There is just something so cool about newborn twins. They turn heads & prompt comments, from well-meaning observers, where ever they go. As exasperating as this can be for their parents (and we all know it is!) the rest of us just can’t seem to help ourselves!
As common as multiples have become, with the rise in later in life pregnancies & ovulation inducing fertility treatments, they are still a very rare & wonderful sight. I am no exception, as I always get ridiculously excited when a twin Momma contacts me for portraits – especially newborn twins!
I had the joy of photographing Mr. Miles & Miss Stella in mid-January. Being born, full term (go twin Momma!), just days before Christmas delayed their newborn session until after the holiday season (and a nasty cold ran through our house). So they were just about a month old when I was finally able to get them into the studio.
And these sweeties, they did great in their newborn twin session! Miles started off nice & sleepy, where Stella was restless and rooting, then after working with them for awhile, they swapped rolls. Miles started to get more restless, just as Stella really fell into a deep sleep.
Here are some interesting facts about how twins are formed. Disclaimer: If you are reading about newborn & maternity type topics, then you are most likely a parent, or soon-to-be-parent, so hopefully you aren’t exceptionally squeamish about the topic of conception.

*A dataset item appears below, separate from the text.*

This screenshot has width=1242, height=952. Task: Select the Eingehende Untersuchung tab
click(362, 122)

The most common kinds of twins, and pretty much the only ones you’ll ever hear about, are identical & fraternal twins (there are a few other very rare types of twins).

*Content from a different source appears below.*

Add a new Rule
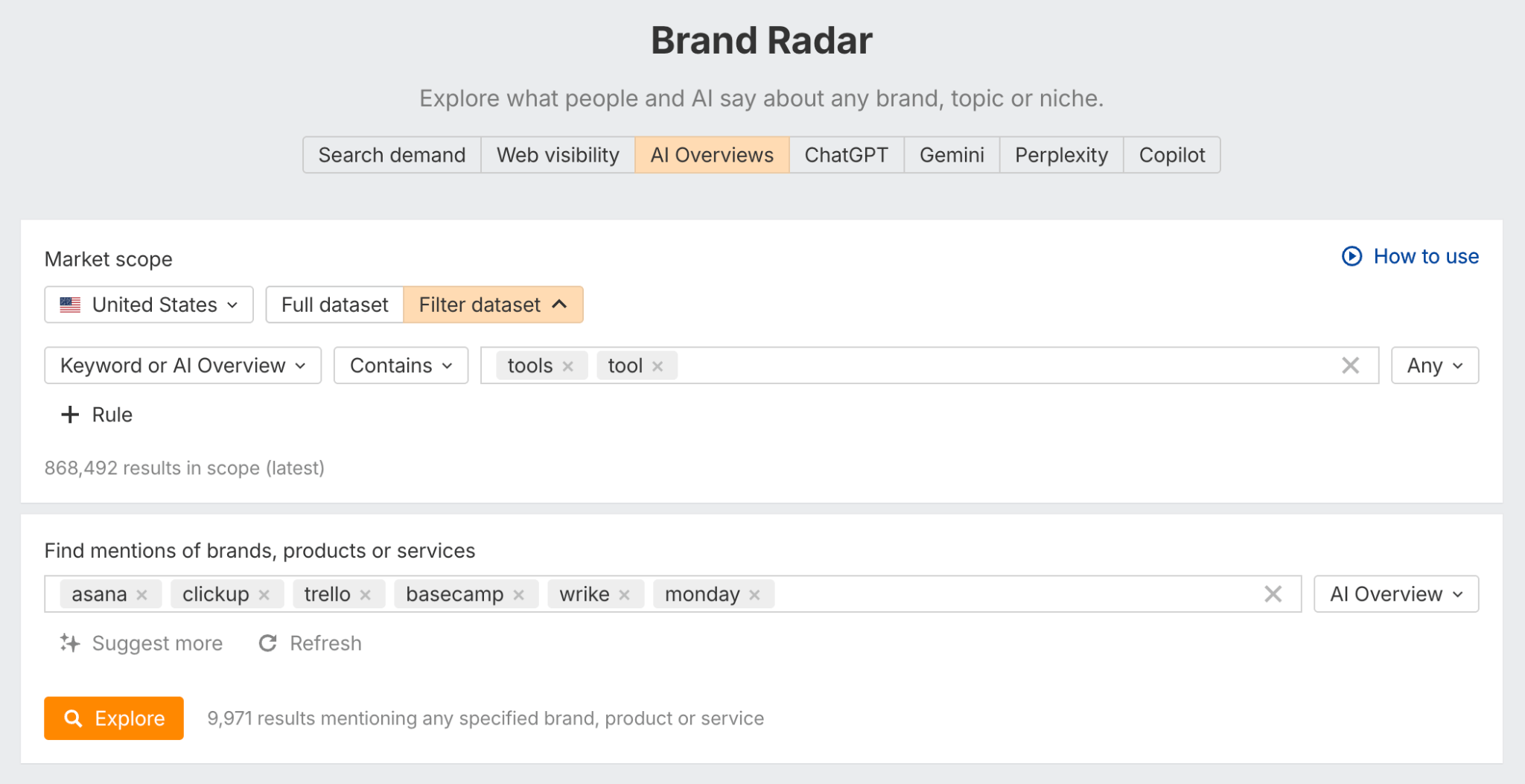The height and width of the screenshot is (784, 1525). pyautogui.click(x=95, y=415)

Identical twins are formed when a fertilized egg splits into two babies with exactly the same genetic information, because only one sperm & one egg were ever involved. This happens at the very earliest stages when the babies are no more than a small cluster of cells.
Fraternal twins are formed when ovulation produces two eggs, and both are fertilized by one sperm each. These two fertilized eggs go on to produce two genetically unique children. Other than the bond of being womb-mates, they are no more genetically alike than any other siblings produced by the same parents.